[Exercise details] What is needed is a word-for-word copy of all the entries, minus the pictures.

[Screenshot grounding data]
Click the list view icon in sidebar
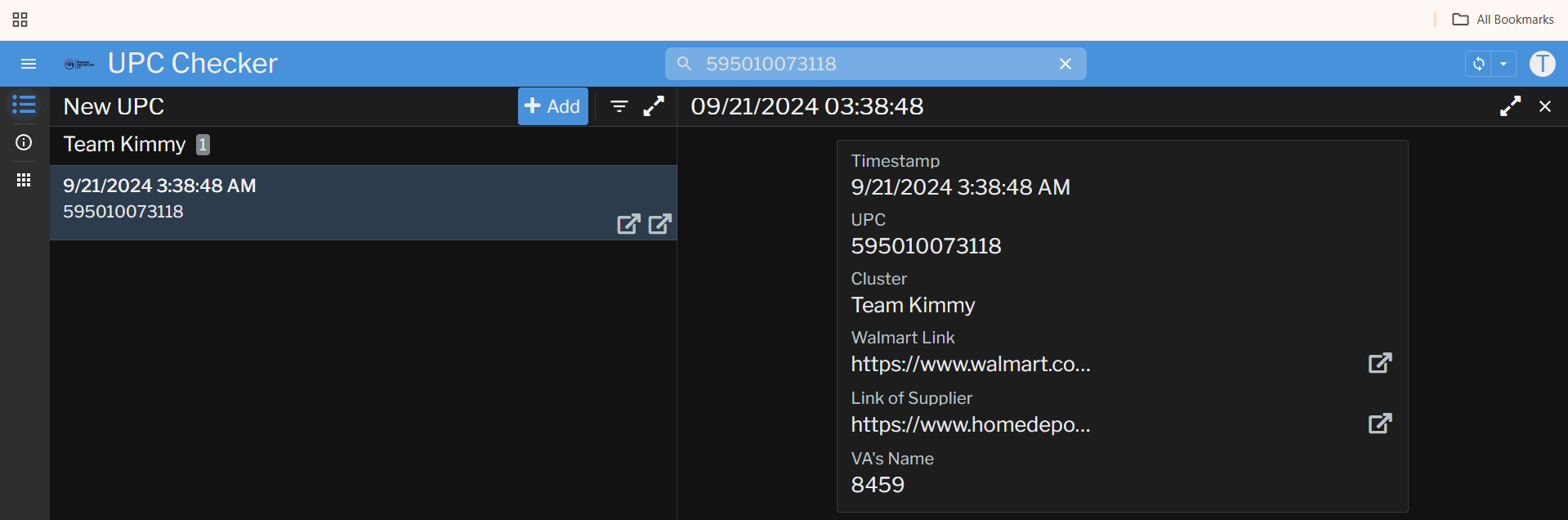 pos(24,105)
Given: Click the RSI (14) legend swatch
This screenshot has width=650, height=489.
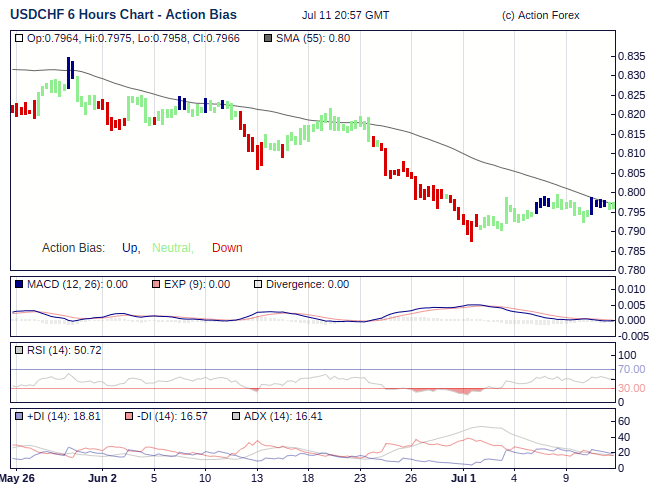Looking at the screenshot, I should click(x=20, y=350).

[Exercise answer]
Click the list view icon in sidebar
 pos(24,105)
Given: Click the RSI (14) legend swatch
This screenshot has width=650, height=489.
Looking at the screenshot, I should click(x=20, y=350).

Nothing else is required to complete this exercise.